● RECORDS FOR THIS TASK
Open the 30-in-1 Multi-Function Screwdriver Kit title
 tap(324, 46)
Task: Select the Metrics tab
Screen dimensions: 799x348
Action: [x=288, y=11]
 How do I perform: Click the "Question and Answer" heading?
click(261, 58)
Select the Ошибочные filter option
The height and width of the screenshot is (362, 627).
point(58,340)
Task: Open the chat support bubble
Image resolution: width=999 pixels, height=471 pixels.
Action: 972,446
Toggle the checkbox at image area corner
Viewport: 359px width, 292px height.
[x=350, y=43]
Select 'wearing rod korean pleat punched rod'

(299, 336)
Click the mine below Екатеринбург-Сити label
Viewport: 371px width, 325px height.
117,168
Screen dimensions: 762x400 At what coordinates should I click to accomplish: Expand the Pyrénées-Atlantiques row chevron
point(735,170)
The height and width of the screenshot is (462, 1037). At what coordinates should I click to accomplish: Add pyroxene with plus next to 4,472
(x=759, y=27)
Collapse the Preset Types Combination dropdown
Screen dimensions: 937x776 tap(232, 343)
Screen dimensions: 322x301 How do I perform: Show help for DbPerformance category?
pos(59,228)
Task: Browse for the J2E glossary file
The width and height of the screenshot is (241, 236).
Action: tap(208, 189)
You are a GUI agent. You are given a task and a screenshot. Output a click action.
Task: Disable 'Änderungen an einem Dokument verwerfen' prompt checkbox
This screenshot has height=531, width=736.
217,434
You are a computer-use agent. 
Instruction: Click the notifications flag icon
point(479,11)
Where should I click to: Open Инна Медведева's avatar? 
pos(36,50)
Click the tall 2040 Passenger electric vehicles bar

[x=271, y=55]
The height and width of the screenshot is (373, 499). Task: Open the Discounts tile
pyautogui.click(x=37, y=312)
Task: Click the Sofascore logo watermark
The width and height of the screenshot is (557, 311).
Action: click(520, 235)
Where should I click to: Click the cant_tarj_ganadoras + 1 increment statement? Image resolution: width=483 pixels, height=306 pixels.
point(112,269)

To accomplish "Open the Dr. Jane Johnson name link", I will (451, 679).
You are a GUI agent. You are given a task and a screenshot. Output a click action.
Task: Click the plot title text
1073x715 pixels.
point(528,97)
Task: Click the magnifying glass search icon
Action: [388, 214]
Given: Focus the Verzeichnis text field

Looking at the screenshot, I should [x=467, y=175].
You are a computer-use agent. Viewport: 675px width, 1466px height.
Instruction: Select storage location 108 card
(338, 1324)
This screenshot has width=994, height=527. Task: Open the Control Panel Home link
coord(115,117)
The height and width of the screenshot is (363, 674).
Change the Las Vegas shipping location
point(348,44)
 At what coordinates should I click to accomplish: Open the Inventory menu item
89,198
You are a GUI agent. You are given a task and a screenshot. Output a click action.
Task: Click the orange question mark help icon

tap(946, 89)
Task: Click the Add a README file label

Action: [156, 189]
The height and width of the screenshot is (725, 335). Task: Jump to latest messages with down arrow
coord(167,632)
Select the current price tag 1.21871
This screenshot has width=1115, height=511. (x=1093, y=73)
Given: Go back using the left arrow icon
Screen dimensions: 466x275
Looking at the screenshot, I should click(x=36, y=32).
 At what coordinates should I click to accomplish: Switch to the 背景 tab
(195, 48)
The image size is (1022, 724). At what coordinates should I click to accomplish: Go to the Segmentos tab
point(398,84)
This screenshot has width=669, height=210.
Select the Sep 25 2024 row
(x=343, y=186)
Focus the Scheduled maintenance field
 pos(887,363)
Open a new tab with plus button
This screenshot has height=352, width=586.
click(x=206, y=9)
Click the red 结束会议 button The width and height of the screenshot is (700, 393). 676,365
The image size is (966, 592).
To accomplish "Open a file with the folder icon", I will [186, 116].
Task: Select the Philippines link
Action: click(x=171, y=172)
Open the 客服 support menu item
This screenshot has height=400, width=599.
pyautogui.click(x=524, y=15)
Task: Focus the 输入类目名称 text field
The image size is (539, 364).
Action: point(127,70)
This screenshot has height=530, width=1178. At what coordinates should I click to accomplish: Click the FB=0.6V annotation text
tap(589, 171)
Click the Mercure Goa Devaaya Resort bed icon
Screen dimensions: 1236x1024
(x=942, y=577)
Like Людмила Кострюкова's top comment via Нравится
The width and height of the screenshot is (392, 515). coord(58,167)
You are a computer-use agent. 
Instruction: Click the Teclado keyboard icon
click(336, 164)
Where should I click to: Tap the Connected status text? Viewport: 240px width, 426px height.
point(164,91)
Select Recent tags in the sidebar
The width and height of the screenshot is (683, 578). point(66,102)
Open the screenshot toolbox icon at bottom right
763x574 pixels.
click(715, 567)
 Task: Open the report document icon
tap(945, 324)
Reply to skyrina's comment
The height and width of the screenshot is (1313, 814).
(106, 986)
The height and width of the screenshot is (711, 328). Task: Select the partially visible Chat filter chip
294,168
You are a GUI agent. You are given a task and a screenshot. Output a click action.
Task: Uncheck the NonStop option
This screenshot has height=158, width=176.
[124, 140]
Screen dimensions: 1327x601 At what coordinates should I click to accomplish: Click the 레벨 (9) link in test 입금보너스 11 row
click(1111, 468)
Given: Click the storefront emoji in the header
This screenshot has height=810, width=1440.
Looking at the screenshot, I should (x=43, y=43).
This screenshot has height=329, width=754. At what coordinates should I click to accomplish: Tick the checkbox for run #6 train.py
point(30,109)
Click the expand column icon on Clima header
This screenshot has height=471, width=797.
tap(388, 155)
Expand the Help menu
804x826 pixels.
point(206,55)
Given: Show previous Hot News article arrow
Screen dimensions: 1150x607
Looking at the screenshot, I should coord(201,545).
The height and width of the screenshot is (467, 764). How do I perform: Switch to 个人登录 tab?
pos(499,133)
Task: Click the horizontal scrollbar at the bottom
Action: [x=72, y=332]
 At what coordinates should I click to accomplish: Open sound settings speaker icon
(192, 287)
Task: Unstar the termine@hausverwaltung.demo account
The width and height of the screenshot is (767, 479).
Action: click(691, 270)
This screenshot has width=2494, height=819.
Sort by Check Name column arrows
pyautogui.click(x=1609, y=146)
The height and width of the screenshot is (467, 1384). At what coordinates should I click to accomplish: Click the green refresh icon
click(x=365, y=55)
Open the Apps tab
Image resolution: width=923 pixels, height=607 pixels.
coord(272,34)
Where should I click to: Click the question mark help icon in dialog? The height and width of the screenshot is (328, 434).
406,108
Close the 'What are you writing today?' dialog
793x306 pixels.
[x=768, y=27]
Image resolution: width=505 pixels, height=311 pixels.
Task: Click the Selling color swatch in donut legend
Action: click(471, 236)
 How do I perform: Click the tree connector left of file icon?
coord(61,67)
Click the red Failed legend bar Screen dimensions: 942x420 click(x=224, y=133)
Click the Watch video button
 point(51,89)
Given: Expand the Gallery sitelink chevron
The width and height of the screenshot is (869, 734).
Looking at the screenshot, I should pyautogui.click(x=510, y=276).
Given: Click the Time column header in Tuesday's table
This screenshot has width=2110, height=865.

● WHAT IS REQUIRED
Determine how many lines in the listing above hold the word "option", answering with the number only.

● RESPONSE AREA
2